Look below for the line that has "Task: Select the". Set down the lines from there through the line that has "The image size is (728, 546).", exactly as written.

[Collected data entries]
* * * * * * * * *

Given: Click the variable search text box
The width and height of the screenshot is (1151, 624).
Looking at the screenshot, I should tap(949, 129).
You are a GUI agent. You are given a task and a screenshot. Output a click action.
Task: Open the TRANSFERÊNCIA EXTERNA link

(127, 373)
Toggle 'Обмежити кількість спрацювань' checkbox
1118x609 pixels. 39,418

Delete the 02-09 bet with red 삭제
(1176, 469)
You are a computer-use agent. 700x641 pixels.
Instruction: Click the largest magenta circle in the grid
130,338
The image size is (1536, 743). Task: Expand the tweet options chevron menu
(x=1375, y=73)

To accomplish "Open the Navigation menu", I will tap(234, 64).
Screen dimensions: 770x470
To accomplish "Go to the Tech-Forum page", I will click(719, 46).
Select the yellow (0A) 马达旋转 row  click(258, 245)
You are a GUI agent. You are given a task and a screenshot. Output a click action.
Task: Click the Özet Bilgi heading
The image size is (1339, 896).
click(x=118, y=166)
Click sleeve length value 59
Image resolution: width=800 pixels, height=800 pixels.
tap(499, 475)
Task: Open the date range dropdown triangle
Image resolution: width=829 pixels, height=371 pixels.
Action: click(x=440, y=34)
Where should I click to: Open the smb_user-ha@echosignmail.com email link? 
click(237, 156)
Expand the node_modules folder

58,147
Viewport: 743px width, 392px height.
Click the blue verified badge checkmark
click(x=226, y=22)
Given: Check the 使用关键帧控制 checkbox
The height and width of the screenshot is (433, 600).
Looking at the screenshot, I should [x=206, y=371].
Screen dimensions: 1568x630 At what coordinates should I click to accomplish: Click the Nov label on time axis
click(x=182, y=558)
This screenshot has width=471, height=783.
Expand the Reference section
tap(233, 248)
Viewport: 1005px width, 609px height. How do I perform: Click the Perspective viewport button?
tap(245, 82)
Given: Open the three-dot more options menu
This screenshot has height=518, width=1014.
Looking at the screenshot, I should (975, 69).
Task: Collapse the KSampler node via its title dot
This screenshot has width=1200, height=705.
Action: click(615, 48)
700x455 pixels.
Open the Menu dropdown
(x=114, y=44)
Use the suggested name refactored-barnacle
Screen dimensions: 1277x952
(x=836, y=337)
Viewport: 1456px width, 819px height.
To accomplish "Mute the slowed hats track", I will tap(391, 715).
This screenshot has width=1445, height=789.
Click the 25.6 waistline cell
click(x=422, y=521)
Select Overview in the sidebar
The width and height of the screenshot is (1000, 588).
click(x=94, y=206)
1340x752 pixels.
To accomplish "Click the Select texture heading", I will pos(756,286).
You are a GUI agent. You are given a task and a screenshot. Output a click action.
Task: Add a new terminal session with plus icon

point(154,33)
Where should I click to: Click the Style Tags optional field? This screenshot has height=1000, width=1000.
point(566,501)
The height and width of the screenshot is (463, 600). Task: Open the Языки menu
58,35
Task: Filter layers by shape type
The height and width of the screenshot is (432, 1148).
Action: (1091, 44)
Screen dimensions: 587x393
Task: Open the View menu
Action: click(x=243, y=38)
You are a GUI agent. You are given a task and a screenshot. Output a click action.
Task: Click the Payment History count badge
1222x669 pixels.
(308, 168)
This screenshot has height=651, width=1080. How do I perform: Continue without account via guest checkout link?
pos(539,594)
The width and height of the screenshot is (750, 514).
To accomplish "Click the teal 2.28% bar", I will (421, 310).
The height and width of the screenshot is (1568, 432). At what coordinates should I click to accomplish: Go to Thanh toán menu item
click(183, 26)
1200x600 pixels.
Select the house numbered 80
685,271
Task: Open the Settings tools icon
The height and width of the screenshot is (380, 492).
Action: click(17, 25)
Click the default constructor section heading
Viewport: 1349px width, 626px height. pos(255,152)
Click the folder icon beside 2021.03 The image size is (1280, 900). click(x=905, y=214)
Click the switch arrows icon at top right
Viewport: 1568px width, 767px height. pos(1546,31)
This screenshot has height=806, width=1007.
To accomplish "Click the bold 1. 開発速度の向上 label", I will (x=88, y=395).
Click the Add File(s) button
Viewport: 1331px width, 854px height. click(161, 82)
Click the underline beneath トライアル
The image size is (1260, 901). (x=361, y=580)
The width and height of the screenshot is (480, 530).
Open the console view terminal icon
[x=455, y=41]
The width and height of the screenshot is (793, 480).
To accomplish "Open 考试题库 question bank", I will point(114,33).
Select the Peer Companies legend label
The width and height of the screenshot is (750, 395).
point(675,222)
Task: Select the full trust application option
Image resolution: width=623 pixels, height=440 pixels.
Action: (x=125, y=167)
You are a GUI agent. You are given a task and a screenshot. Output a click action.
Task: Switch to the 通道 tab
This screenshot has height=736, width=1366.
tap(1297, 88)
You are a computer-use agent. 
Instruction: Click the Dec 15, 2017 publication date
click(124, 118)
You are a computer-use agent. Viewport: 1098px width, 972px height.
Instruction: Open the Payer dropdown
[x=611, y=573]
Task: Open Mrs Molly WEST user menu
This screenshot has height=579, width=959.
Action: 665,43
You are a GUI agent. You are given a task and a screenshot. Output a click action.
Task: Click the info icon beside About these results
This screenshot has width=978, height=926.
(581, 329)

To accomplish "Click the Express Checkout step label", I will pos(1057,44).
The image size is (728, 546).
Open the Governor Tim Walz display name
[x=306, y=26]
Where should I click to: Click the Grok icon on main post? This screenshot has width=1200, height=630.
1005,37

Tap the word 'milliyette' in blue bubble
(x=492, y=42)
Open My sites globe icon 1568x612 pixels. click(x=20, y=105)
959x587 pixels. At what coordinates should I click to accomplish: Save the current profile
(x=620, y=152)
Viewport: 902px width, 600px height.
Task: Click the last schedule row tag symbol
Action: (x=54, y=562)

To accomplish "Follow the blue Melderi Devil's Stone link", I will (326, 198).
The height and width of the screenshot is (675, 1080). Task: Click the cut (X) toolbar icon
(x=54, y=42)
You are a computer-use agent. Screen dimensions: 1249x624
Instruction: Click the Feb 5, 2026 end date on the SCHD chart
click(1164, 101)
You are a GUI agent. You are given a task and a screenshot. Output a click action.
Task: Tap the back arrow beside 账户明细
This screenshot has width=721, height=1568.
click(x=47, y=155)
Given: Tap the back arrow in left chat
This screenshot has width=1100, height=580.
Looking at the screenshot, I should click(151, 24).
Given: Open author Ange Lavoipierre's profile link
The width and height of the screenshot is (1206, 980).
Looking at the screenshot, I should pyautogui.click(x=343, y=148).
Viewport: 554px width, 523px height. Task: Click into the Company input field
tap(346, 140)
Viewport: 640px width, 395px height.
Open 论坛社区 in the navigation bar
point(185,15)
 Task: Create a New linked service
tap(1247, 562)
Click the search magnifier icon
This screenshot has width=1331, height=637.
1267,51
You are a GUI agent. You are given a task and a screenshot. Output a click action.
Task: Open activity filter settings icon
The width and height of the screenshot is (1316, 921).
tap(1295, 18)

* * * * * * * * *

*TASK SOLUTION*:
Task: Select the full trust application option
Image resolution: width=623 pixels, height=440 pixels.
Action: (x=125, y=167)
You are a GUI agent. You are given a task and a screenshot. Output a click action.
Task: Switch to the 通道 tab
This screenshot has height=736, width=1366.
tap(1297, 88)
You are a computer-use agent. 
Instruction: Click the Dec 15, 2017 publication date
click(124, 118)
You are a computer-use agent. Viewport: 1098px width, 972px height.
Instruction: Open the Payer dropdown
[x=611, y=573]
Task: Open Mrs Molly WEST user menu
This screenshot has height=579, width=959.
Action: 665,43
You are a GUI agent. You are given a task and a screenshot. Output a click action.
Task: Click the info icon beside About these results
This screenshot has width=978, height=926.
(581, 329)

To accomplish "Click the Express Checkout step label", I will pos(1057,44).
The image size is (728, 546).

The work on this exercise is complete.